Von ULf Rostalsky 20.10.2014, 12:26
Eine bedruckte Tapetenbahn wird zum Trocknen hingelegt.
Eine bedruckte Tapetenbahn wird zum Trocknen hingelegt. André Kehrer Lizenz

Bitterfeld - Asylsuchende sollen auch in Bitterfeld dezentral untergebracht werden. Die Wohnungen müssen vorbereitet werden. Aber wie sollen sie aussehen? Schüler der Erich-Kästner-Schule haben sich mit Architektin Anne Boissel und der bildenden Künstlerin Ute Gallmeister zusammengetan. Im Projekt „Kunstwelten“ der Akademie der Künste ließen sie ihrer Fantasie freien Lauf. Schüler und Künstlerinnen wollen einer Wohnung aus dem Bestand der Wohnstättengenossenschaft ihren Stempel aufdrücken.
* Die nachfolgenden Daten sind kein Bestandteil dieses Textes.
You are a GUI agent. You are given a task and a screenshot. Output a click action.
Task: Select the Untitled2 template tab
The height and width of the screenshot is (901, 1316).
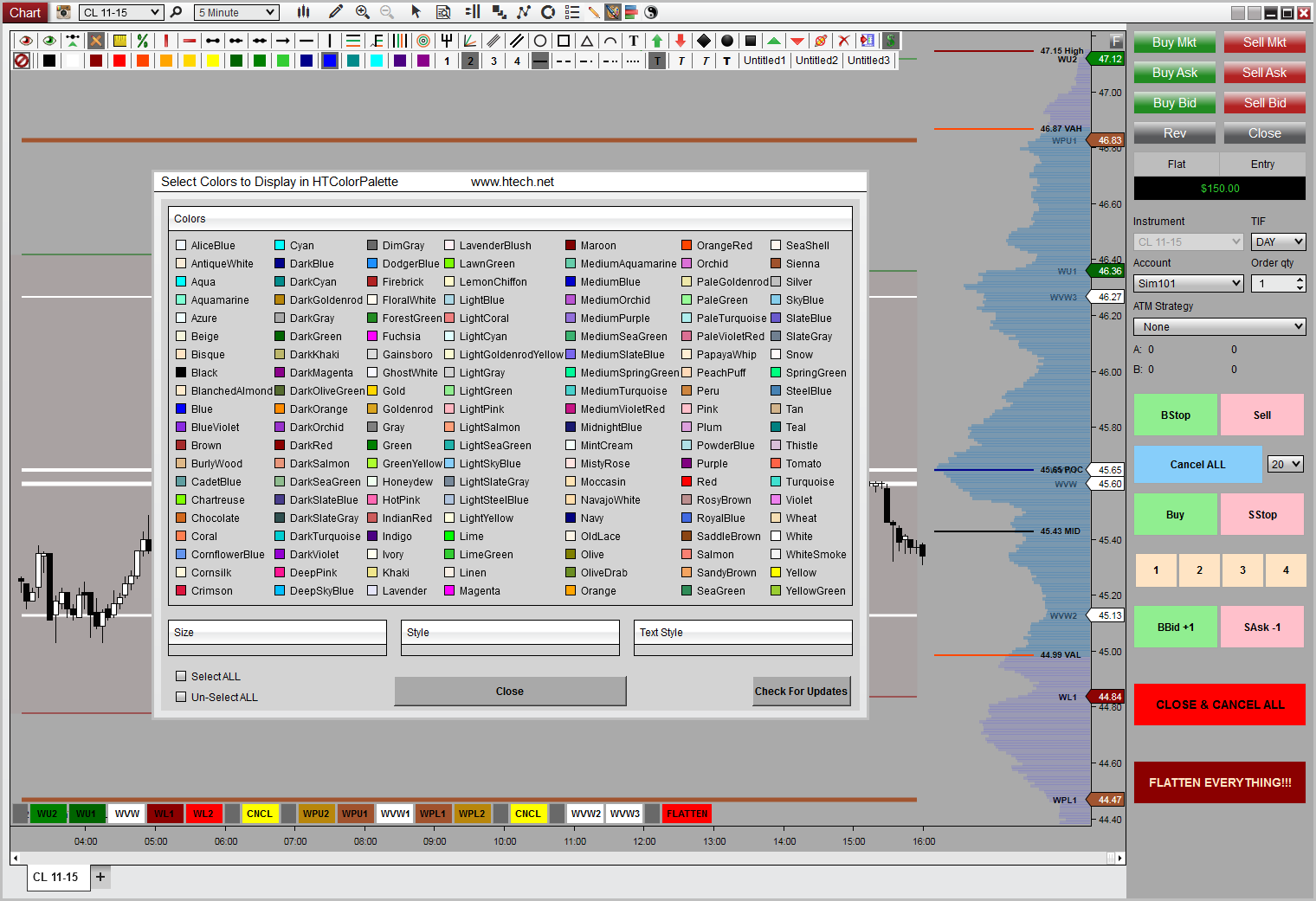[816, 61]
Seit 2007 geht die Akademie der Künste aufs Land. Initiiert von dem in Bitterfeld aufgewachsenen Akademiepräsidenten Klaus Staeck setzen die Künstler in den Projekten mit Schülern auf Erkenntnisgewinn und Lebensfreude durch Kunst. Zum Programm der Kunstwelten gehören neben der Gestaltung von Gästewohnungen eine Rhetorikwerkstatt im Walther-Rathenau-Gymnasium, ein Tanzprojekt mit Steinfurther Grundschülern sowie eine Dokumentarfilmwerkstatt. Das Finale läutet in dieser Woche Jakob Michael Birn ein. Er leitet eine Plakatwerkstatt. (ur)

Kindern etwas mitgeben

In Sachen „Kunstwelten“ ist das sogar wörtlich zu nehmen. „Wir gestalten Tapeten“, erzählt Anne Boissel. Es geht nicht um Massenware und auch nicht darum, eine ganze Wohnung picobello herzurichten. „In den Räumen werden auch Kinder untergebracht. Denen wollen wir etwas mitgeben“, erklärt Anne Boissel die Idee hinter einem wahrlich besonderen und farbenfrohen Projekt.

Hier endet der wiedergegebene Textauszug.